Makoto in 3rd Strike has more anti-air options than her Super 4 counterpart because of the differences in the system mechanics between the two games. However, just based on normals, she has limited anti-air options. Her standing MP or MK might result in a trade with jump in attacks where her crouching MK might outright beat jump in attacks or lower her hit box enough to make the jump in miss, or whiff. She has a great jumping MK and a pretty good jumping LP (as almost everyone in 3rd Strike does), so those options are available to her instead of just risking getting beat by an air parry or jump in attack. By jumping back and timing her MK in the air, she loses some ground, but prevents being pressured after the jump in attack and stays in a comfortable space where she can dash in to pressure her opponent after or continue to play footsies with her normals from a safe distance (similar to how she can jump up and immediately attack with her HP in 4). Her best anti-air, like many others in 3rd Strike, is to parry the jump in attack, as it sets her up for a quick karakusa (her command grab) or hit confirm into punish (standing HP cancel into HP hayate). Of particular note here is the system mechanics for 3S and 4, as parries and focus attacks can be used as anti-airs as well that lead to much better damage opportunities in most instances. The Alpha series after 1 has V-isms that work well as anti-airs too.

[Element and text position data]
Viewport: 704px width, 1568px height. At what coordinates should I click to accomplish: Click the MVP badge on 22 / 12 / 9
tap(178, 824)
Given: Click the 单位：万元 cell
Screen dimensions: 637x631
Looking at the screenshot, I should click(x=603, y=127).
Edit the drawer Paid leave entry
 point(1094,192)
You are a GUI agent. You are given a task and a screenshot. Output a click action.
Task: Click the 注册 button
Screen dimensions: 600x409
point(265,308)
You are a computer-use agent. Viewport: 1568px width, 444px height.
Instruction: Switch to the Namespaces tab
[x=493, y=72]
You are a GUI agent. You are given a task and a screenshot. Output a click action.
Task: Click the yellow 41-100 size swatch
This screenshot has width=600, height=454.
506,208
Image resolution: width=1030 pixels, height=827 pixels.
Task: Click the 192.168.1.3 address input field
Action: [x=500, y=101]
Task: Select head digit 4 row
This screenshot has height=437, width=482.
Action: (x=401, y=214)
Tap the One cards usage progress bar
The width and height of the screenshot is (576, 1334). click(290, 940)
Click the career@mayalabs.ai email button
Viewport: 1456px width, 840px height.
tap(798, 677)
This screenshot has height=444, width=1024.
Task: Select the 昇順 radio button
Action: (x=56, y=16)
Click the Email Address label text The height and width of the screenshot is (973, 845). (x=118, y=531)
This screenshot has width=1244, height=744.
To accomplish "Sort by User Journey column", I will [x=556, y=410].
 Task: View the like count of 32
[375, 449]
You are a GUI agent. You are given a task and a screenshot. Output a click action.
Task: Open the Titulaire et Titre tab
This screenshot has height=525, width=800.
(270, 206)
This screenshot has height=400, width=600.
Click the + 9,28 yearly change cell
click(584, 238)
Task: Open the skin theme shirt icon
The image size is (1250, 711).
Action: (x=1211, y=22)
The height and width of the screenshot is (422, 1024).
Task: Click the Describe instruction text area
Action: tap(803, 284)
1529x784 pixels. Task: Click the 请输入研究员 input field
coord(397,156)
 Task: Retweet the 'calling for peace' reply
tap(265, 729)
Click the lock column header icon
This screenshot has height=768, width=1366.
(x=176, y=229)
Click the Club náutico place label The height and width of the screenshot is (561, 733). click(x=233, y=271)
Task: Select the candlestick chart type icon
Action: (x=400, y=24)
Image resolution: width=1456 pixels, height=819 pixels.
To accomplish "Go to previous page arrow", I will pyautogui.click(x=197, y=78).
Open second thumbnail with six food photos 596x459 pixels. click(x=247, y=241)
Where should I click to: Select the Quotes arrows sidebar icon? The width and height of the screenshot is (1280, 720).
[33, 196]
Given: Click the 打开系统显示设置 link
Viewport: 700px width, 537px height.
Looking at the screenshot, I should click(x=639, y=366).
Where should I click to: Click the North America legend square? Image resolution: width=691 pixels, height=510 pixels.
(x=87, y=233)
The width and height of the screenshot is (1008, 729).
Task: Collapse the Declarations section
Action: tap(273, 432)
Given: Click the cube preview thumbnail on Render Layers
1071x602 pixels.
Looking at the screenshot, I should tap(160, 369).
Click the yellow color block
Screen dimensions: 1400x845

To be done :: In the passage on Makoto's anti-air options, what is her best anti-air in 3rd Strike? These entries stand apart from the passage on Makoto's anti-air options.

Answer to the problem :: Parrying the jump-in attack.